Search the listing for the string "computer". Copy every line that has it.

····················

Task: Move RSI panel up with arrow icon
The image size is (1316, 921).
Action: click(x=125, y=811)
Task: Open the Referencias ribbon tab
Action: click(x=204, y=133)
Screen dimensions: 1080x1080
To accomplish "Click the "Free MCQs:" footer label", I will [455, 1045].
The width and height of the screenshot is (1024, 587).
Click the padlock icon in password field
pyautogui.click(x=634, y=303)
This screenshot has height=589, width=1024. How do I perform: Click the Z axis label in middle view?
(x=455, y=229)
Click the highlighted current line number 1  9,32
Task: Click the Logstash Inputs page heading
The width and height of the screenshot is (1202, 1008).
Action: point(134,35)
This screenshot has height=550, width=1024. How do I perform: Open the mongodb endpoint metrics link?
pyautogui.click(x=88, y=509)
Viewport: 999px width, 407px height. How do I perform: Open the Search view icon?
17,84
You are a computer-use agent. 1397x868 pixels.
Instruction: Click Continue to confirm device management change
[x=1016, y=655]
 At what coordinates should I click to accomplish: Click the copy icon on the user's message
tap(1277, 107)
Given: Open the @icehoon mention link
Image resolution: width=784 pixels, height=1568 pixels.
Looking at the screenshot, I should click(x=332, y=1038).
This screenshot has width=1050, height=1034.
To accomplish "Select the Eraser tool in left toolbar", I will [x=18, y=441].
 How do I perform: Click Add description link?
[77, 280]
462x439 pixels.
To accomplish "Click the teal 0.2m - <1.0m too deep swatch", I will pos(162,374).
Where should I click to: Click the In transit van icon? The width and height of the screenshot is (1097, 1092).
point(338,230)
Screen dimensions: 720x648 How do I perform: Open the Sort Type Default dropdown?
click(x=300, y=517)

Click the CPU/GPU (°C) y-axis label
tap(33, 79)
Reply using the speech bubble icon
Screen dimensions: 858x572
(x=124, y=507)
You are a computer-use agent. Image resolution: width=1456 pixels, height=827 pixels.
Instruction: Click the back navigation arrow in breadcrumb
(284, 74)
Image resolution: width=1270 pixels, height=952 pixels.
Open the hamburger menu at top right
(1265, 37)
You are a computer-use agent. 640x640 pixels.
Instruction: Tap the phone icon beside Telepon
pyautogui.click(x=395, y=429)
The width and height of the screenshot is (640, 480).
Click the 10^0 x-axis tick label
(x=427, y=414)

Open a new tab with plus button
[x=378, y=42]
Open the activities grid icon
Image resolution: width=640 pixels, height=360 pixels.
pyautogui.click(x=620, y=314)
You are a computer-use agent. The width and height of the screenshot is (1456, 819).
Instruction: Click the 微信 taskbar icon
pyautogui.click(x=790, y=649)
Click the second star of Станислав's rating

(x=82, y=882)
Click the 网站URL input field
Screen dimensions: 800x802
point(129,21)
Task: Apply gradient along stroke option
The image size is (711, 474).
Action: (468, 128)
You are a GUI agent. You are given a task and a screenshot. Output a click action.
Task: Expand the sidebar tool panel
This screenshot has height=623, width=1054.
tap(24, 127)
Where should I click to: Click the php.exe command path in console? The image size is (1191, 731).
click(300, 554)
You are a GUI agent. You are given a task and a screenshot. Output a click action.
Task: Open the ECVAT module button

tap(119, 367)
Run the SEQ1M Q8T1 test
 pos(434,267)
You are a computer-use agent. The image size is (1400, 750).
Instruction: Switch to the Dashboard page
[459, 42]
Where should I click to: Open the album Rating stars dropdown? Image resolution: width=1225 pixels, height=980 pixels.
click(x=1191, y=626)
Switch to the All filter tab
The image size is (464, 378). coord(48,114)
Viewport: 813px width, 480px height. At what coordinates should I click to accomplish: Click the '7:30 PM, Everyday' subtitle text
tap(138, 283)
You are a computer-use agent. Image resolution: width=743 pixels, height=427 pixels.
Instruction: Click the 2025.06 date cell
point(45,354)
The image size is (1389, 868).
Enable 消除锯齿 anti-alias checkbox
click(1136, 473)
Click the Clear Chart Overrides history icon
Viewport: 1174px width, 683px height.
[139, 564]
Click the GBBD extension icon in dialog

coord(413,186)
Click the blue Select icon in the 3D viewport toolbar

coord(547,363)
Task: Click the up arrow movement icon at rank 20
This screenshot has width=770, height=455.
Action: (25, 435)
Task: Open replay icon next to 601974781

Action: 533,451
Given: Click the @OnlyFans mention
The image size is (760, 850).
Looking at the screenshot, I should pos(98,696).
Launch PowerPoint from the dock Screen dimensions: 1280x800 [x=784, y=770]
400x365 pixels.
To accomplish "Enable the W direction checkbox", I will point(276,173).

····················

- [Solution to the problem]:
You are a computer-use agent. 1397x868 pixels.
You are a computer-use agent. Image resolution: width=1456 pixels, height=827 pixels.
You are a computer-use agent. 640x640 pixels.
You are a computer-use agent. The width and height of the screenshot is (1456, 819).
You are a computer-use agent. The image size is (1400, 750).
You are a computer-use agent. Image resolution: width=743 pixels, height=427 pixels.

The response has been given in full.